Gene expression differences can be inferred to be due to effects in trans (i.e., all genes in the third and X chromosomes, plus a fraction of genes on the second chromosome) and in cis (a fraction of genes on the second chromosome) (see Fig. S3). If trans-factors have the same probability to regulate genes on the second, third, fourth, and X chromosomes, we can estimate the number of differentially expressed genes regulated in cis by simply using the total number of genes carried by the different chromosomes (see Model in SI Text). Hence, among the 265 genes that are on average differentially expressed on the second chromosome, we expect that 99 genes are trans-regulated [(420–265) × (39%/(1–39%)] and that 166 genes are cis-regulated. Consequently, gene expression variation observed in the second chromosome is greatly enriched in cis-regulatory effects (65% cis-regulatory vs. 35% trans-regulatory, P < 0.001, binomial test).

Masking of Homozygous Expression Variation in Heterozygous Substitution Lines.

The comparisons between the homozygous-homozygous set (PS1/PS1 vs. PS2/PS2) and the heterozygous-heterozygous set (PS1/PS3 vs. PS2/PS3, PS1/CS vs. PS2/CS, PS1/Z53 vs. PS2/Z53) allow us to tackle the question of dominance in gene expression. Dominance can be defined at the level of loci underlying phenotypic differences or at the level of the phenotype itself. At the level of the phenotype, recessive/dominant is synonymous with masking/lack of masking of the gene expression differences.

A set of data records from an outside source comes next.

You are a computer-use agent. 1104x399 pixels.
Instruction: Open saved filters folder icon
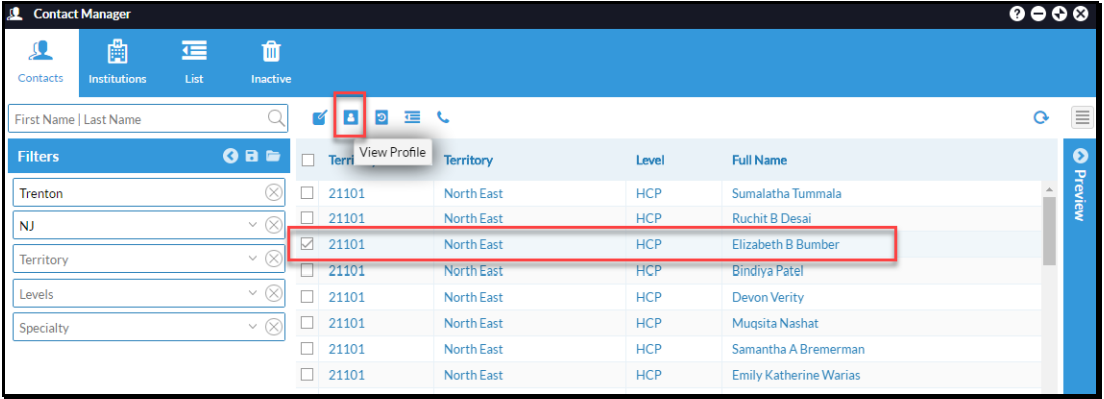273,156
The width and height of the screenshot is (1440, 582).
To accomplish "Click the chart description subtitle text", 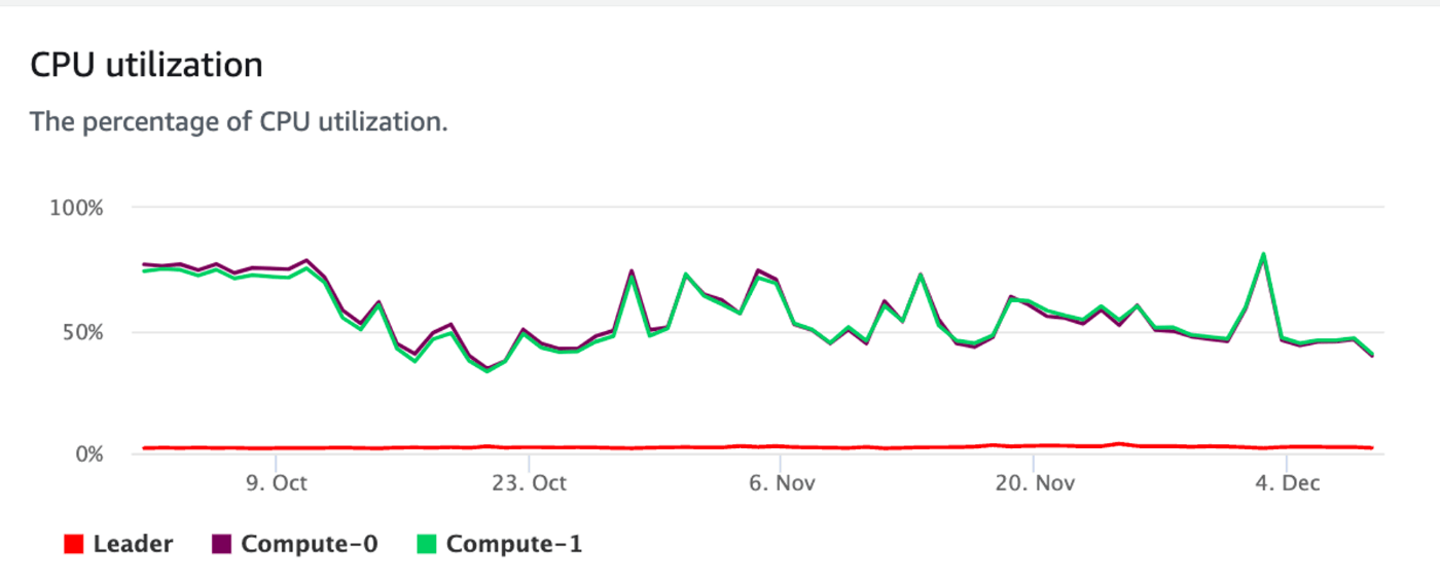I will 238,122.
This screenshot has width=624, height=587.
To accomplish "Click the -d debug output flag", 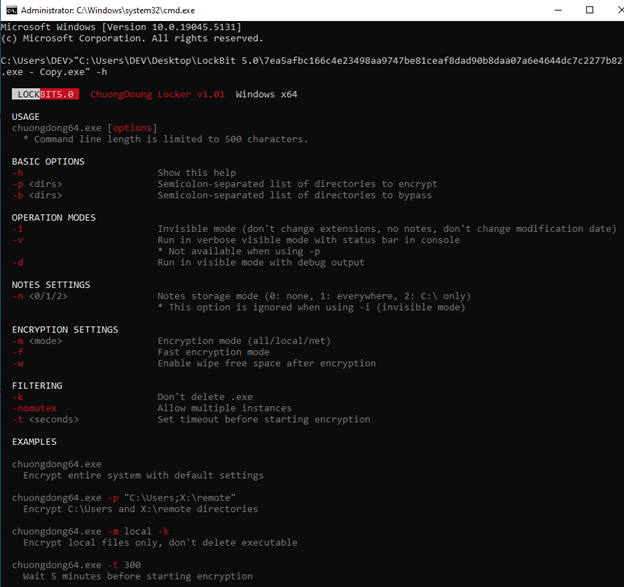I will point(17,262).
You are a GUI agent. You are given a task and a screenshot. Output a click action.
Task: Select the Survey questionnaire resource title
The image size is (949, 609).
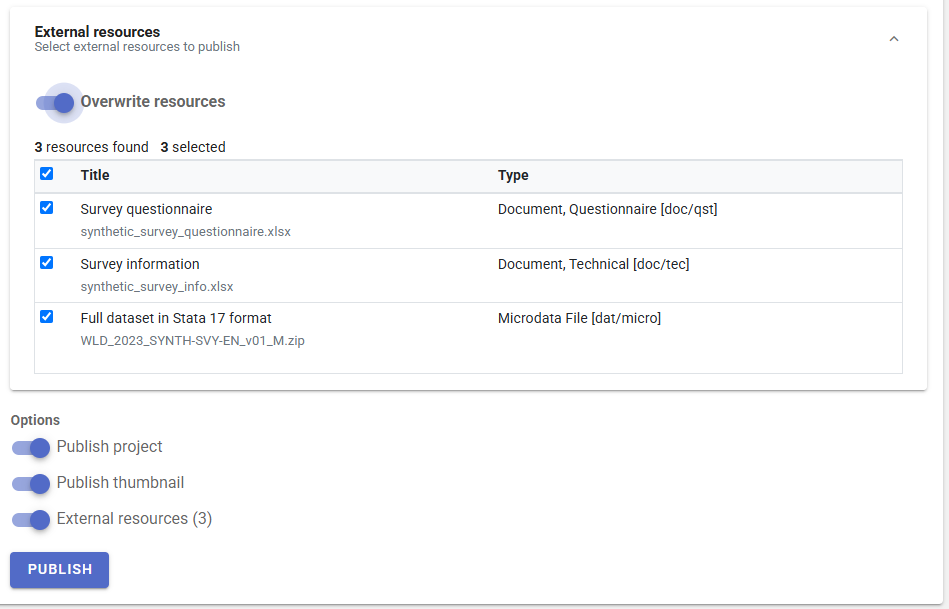click(146, 209)
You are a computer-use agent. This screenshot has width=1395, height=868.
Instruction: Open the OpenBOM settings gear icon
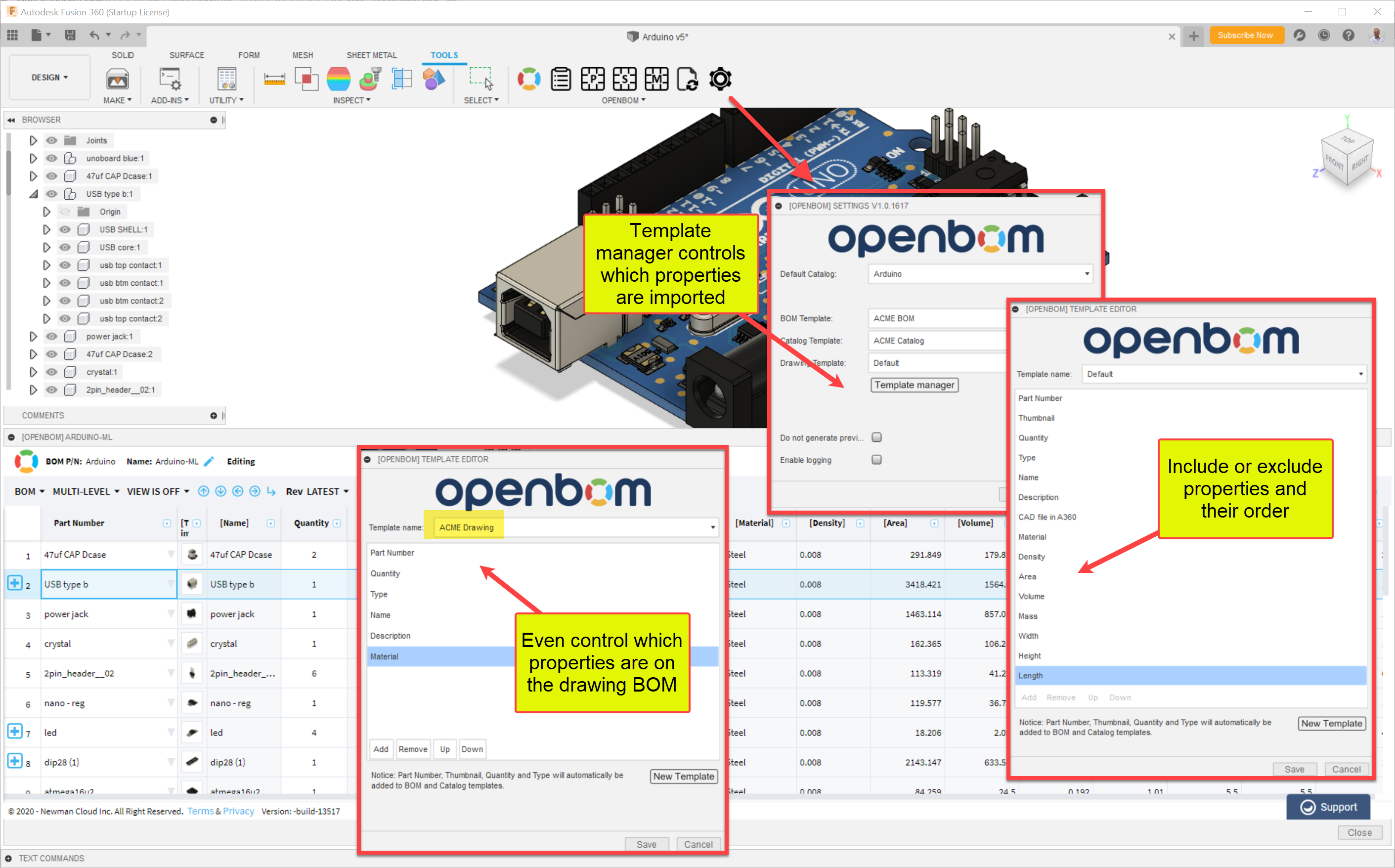point(720,79)
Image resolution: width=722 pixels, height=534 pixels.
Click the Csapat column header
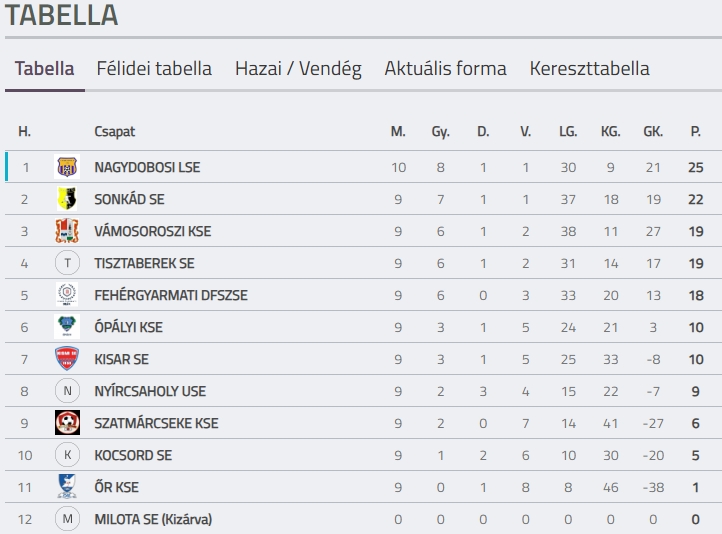pyautogui.click(x=114, y=132)
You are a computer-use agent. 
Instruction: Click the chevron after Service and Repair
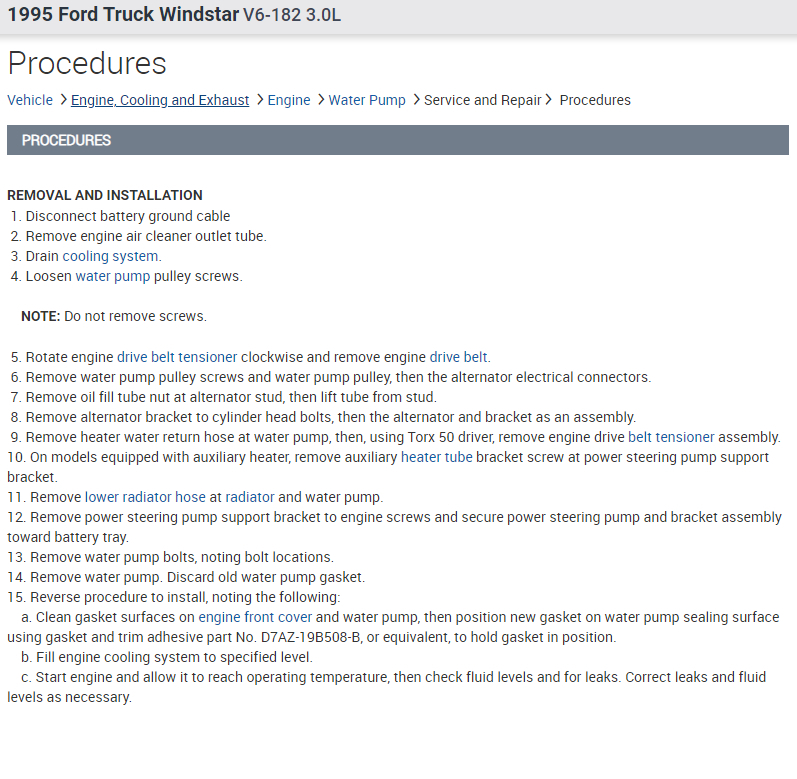(549, 100)

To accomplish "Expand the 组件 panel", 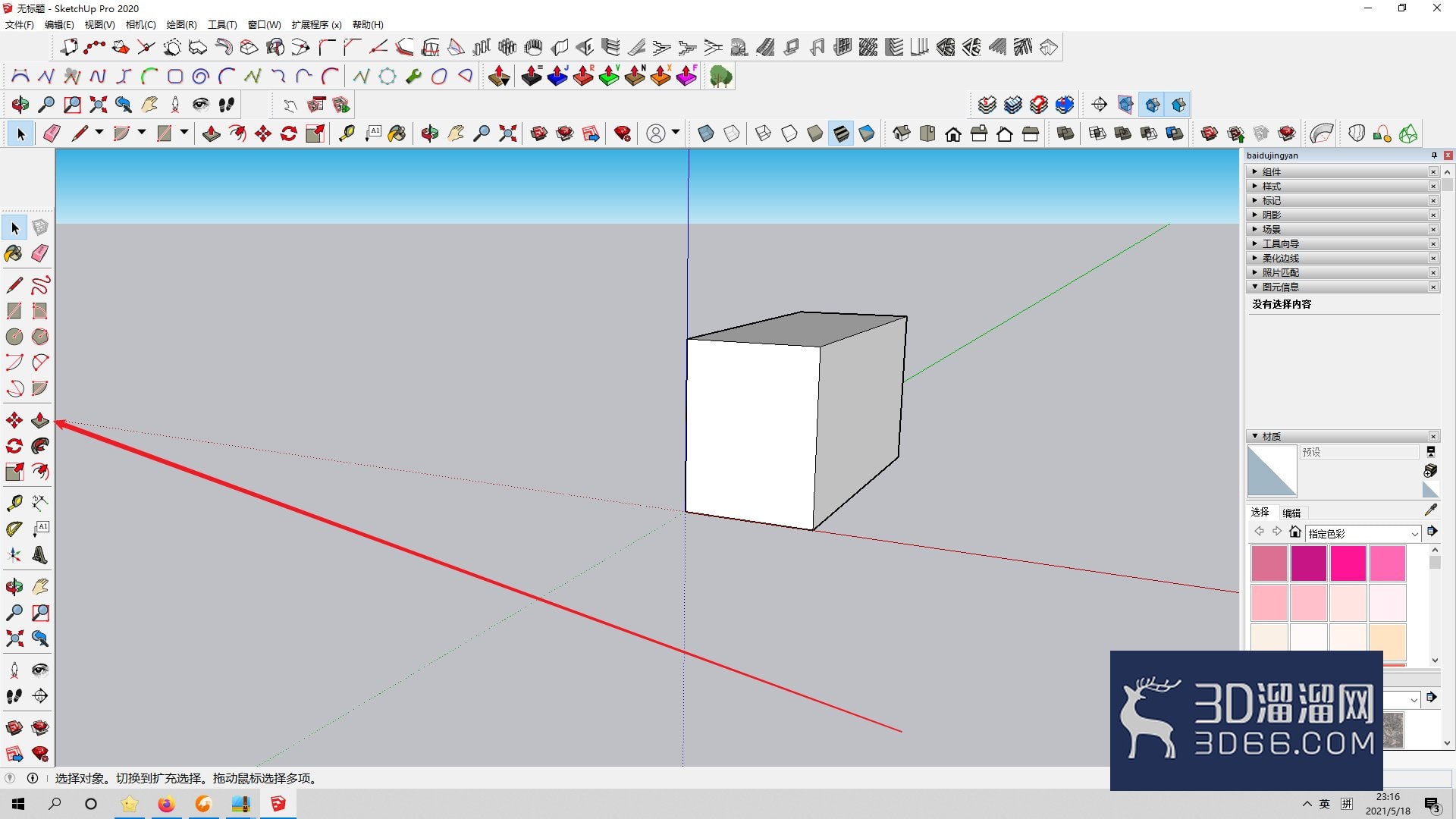I will (x=1342, y=172).
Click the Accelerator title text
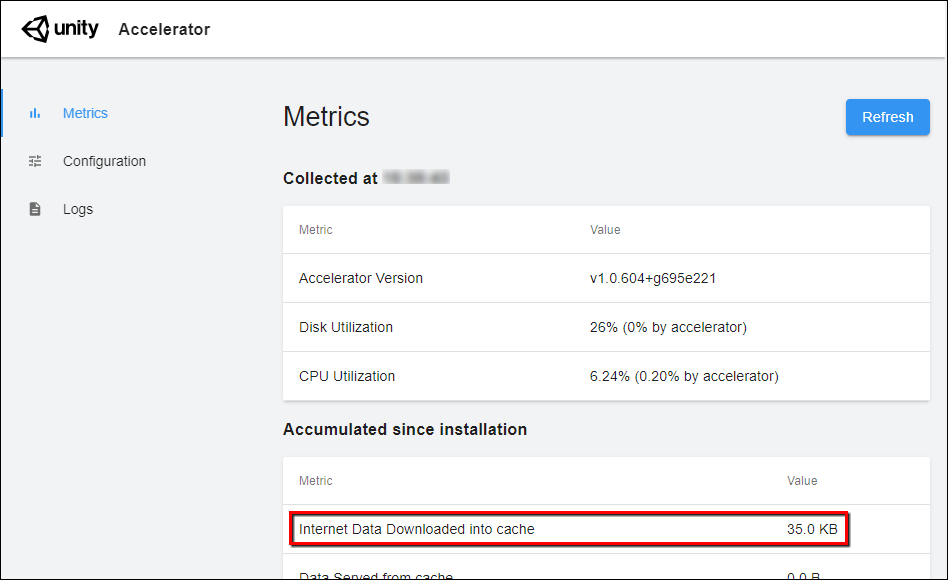Image resolution: width=948 pixels, height=580 pixels. pyautogui.click(x=164, y=29)
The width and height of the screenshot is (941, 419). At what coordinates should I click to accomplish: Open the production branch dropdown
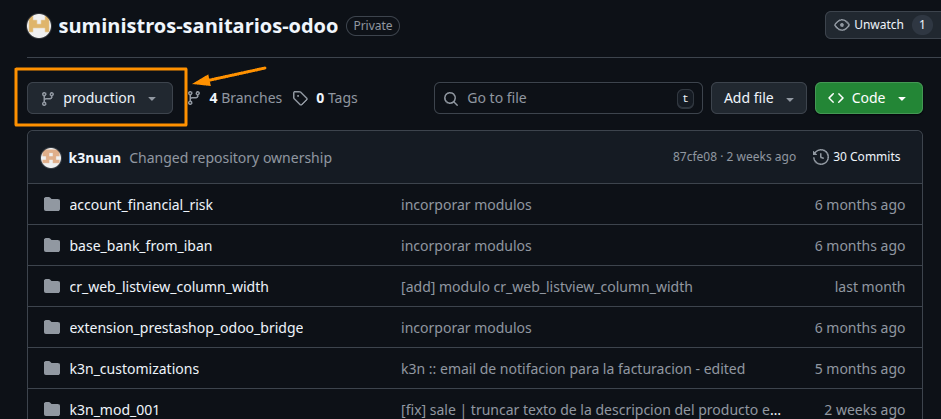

Hence, gene expression differences that are expressed between homozygous genotypes and across a range of heterozygous genotypes are dominant. However, gene expression differences expressed between homozygous genotypes that are not maintained across heterozygous genotypes are recessive. We found 1,233 gene expression differences between PS1/PS1 and PS2/PS2 (P < 0.001; FDR < 0.05), whereas significantly fewer gene expression differences were observed in the contrasts between PS1/PS3 vs. PS2/PS3 (467 genes), PS1/CS vs. PS2/CS (684), and PS1/Z53 vs. PS2/Z53 (377). In particular, >70% of the genes that show expression differences in the homozygous-homozygous comparison are masked in the heterozygous-heterozygous comparison, with the most divergent chromosome (Z53) showing a stronger masking of the differences between PS1/PS1 and PS2/PS2 than the more closely related (PS3) (Fig. 2A).

Fig. 2.
Masking of homozygous gene expression differences in heterozygous. Number of gene expression differences in contrasts between genotypes from (A) second- and (B) third-chromosome substitution lines. Note the change of scale in the y axis.

To confirm the occurrence of masking of expression differences in an independent dataset, we turned to data available from third-chromosome substitution lines from Hughes et al. (17). In this dataset, gene expression measurements were taken from three homozygous lines (33/33, 83/83, and 483/483) and their three heterozygous lines (33/83, 33/483, and 83/483). In agreement with our expectations, we find that the majority (≈95%) of gene expression differences observed between homozygous third-chromosome genotypes are masked in heterozygous comparisons (Fig. 2B). In both second- and third-chromosome substitution lines, the masking effect appears quite insensitive to the fold differences observed in the homozygous-homozygous contrasts. Specifically, for differentially expressed genes showing fold changes >2, the dampening in the masking effects is reduced only slightly from 95% (when all fold changes are considered) to 90% (when only genes with >2-fold change are considered) in the case of third-chromosome data. Similarly, masking in the second-chromosome data fluctuates ≈70%, regardless of higher or lower fold-change cutoffs.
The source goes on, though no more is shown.